Requiem for my Uncle

It's already a cliche, the story I've told so many times about the Whoop! that would come out of Henry
when he got the Sunfish planing just right, or when we got into top speed on the Hobie Cat, jam-cleated
tight on a close reach.  I was maybe 8 when I first heard it, riding faster than the waves on a broad reach
on the Sunfish or the old Sailfish, our weight together and aft, the centerboard halfway up--and it
took my breath away.  What a shock from a quiet man, but how deep, manly, mysterious, authentic,
and pure.  On some level, even then, I felt what he was expressing: a pure physical joy that arose from nature.  And I knew I was privileged to be there, it opened something in me, and it changed my life.

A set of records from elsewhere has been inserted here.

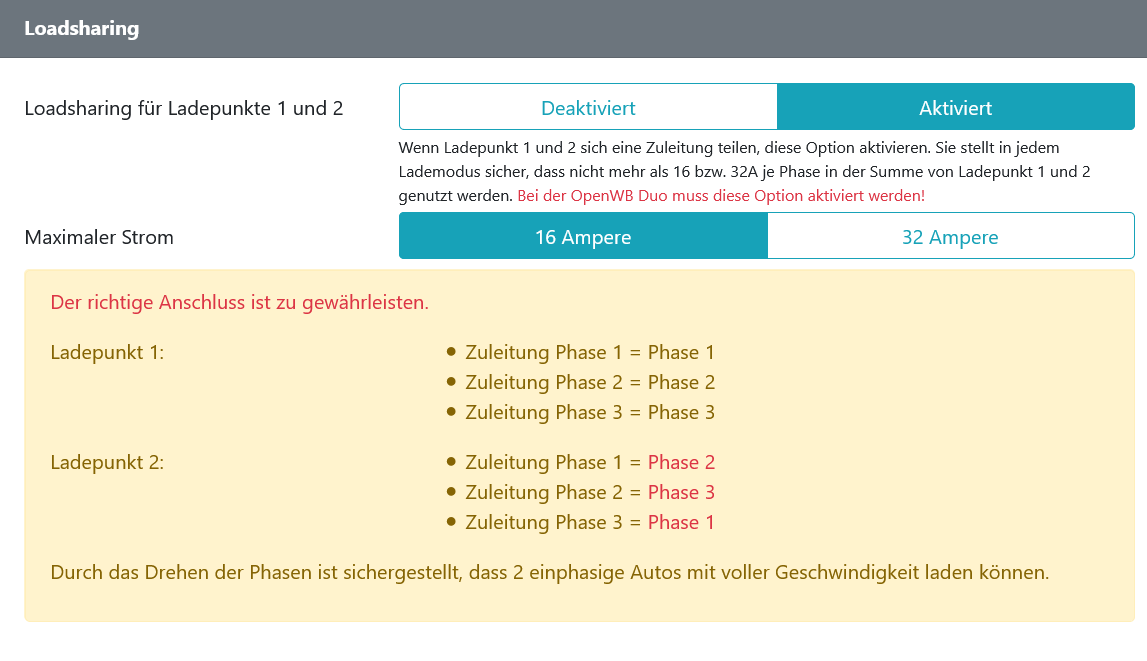The image size is (1147, 661).
Task: Click the "Ladepunkt 2:" heading
Action: tap(107, 462)
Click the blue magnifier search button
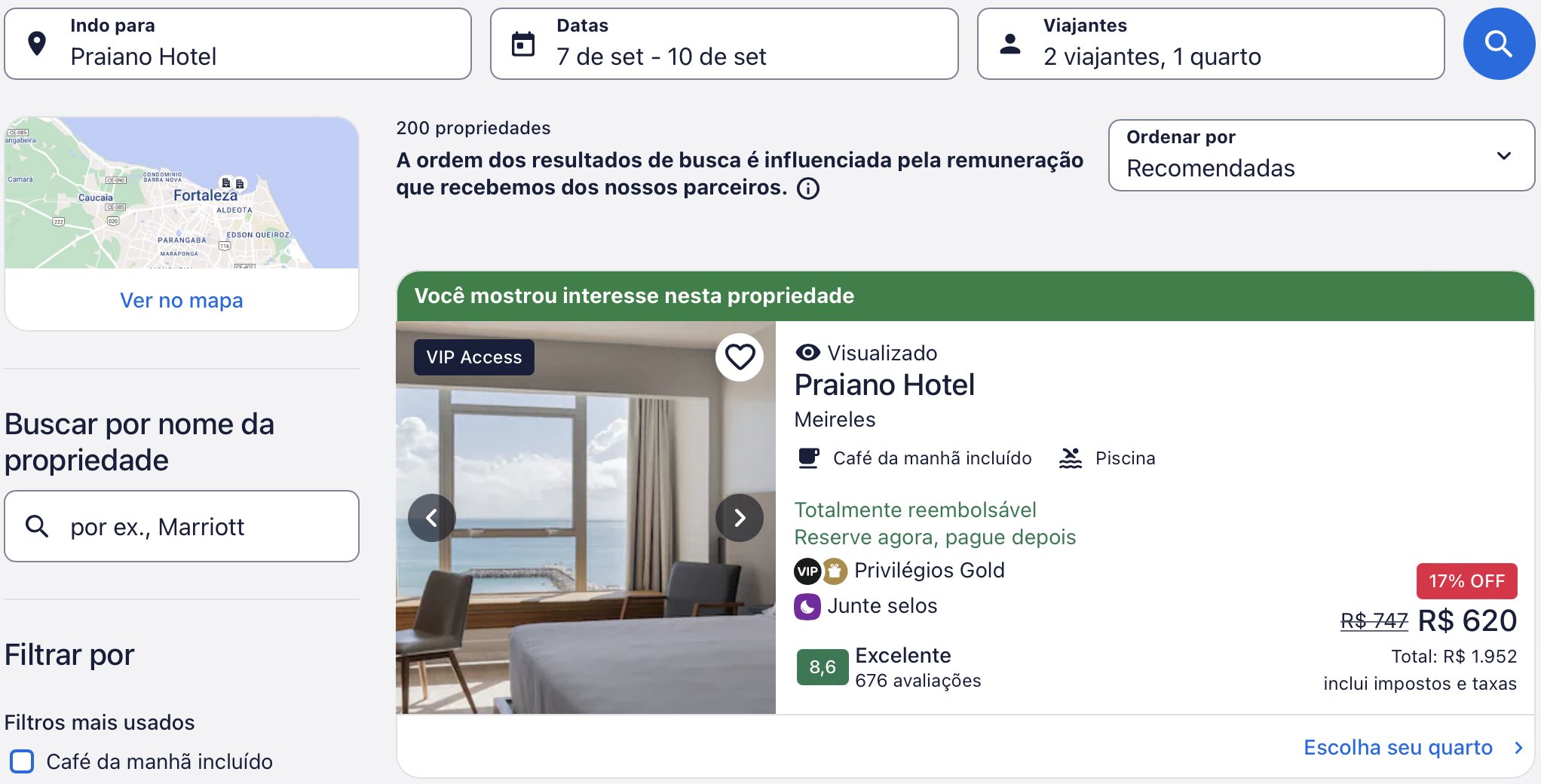1541x784 pixels. point(1498,44)
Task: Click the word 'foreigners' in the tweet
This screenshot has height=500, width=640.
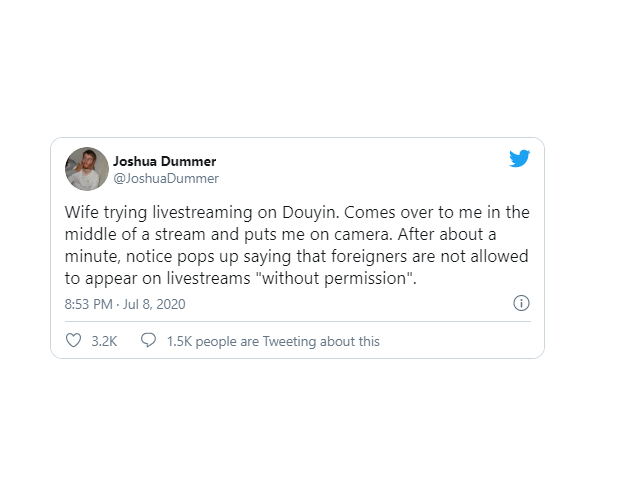Action: [x=369, y=257]
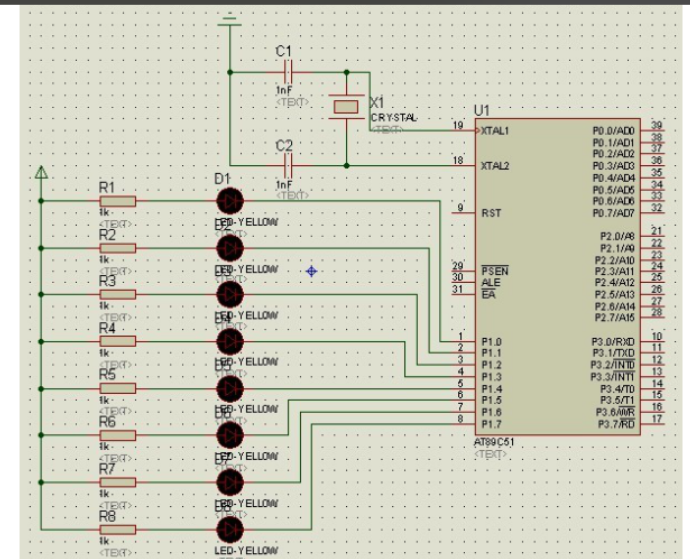This screenshot has width=690, height=559.
Task: Select the D1 yellow LED symbol
Action: [x=230, y=200]
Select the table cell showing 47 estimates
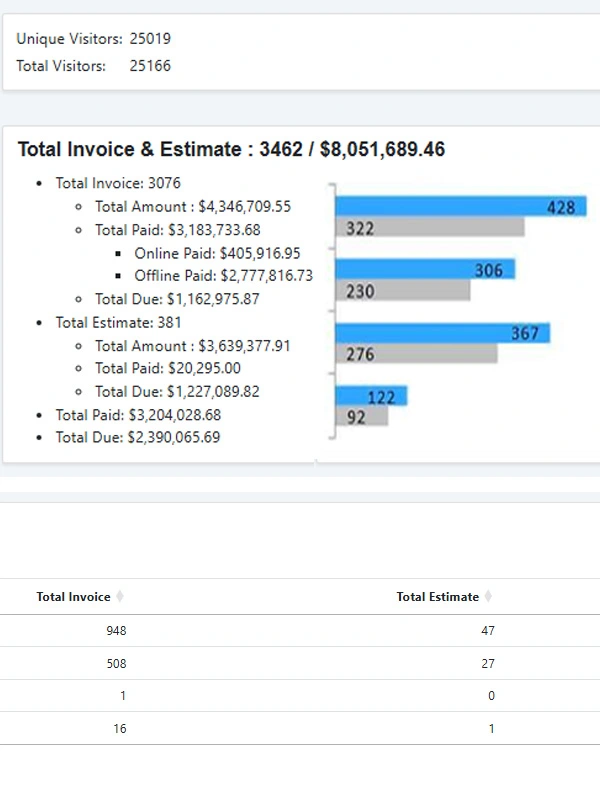This screenshot has width=600, height=800. tap(487, 631)
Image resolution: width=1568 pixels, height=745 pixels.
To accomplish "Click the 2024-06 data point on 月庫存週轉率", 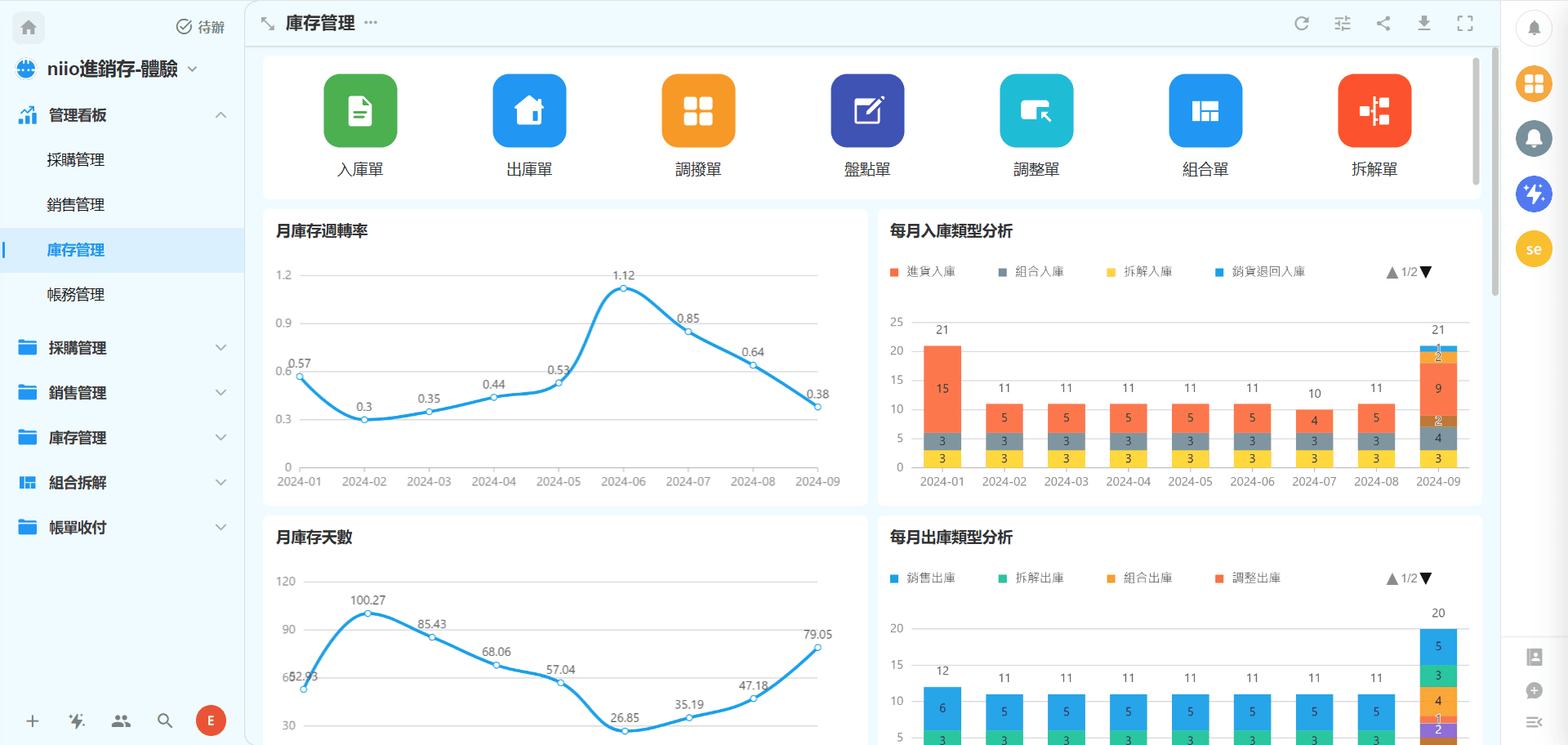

As I learned to sail and windsurf in those winds and by myself, I got to hear the same
noise coming from me, thoughtlessly, intuitively--it comes only naturally, suddenly when things are
perfect and you fly.  It's Henry's voice, his spirit, propelled though me.  That he has physically
passed on and into me.  The gift of a perfect moment, the magic of flowing faster than the wind.  Those
moments were brief but they have stayed in my heart as they lived on in Henry.

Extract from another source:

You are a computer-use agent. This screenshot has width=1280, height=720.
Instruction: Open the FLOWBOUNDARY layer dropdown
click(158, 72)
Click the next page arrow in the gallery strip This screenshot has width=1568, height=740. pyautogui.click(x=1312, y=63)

I do not know how he acquired his love of the water from his Southern father and Brooklyn mother.   
But it has entered our family, and now I see Henry's love and joy in eyes of my children discovering,
again, the world from the water's edge.  And I've seen it too in Nina and Gideon, in Henry and
Catherine, and Simone and Leeyette.

Last summer I took him sailing, and we were quiet save for some shared comments on the sublime
design of the old Hobie.  We had a good wind, the boat skipped along, and he was a relaxed passenger, smiling and saying the word 'Beautiful' now and again.  I felt then that I was returning his gift.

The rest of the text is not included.